Leave Some Breadcrumbs Behind…
The title here is just a metaphor for documenting your path and making it accessible to others who will follow you.
In the course of getting this blog up and running, I encountered various problems with system administrative actions that would not respond. System re-installs, patching, etc. did not help. Various Google searches – and I am pretty good with Google – discovered several people who had similar or identical problems, but the discussion threads trailed off into nothingness. I finally found and fixed the problem, which had to do with a configuration setting.
And then, thinking of others who would travel the same path in the future, I updated one of the discussion threads I found through the Google search. (For those who are interested, go here.)
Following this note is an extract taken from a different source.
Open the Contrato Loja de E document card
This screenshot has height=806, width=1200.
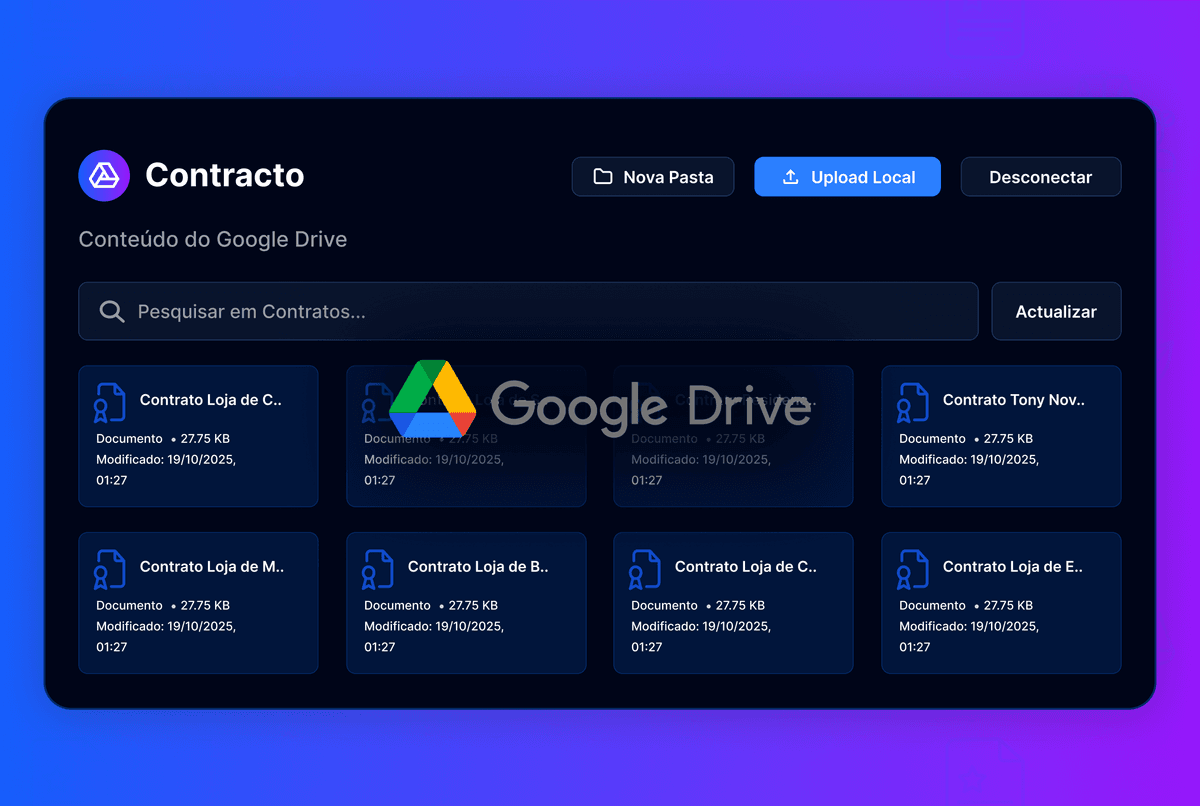1001,603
How much time could you save others in your company by documenting and disseminating the answers to problems you have solved? Better yet, how much time will you save yourself in the future when you encounter the same problem, yet cannot quite remember the particulars of the solution?
This reminds me of one of the phrases I use in our project management class. “Lessons learned usually aren’t.” The point being that many people beat the dead horse about what went wrong, but never take the next steps to deconstruct the problem, define actions to fix it, and execute them.
Help somebody else. Help yourself. Write it down and make it available.
Thinking about this reminds me of the narrow-minded counterargument: “well, if I tell her, then she will know the answer, and then she will be ranked the same as me, and paid more, etc.” More on that later.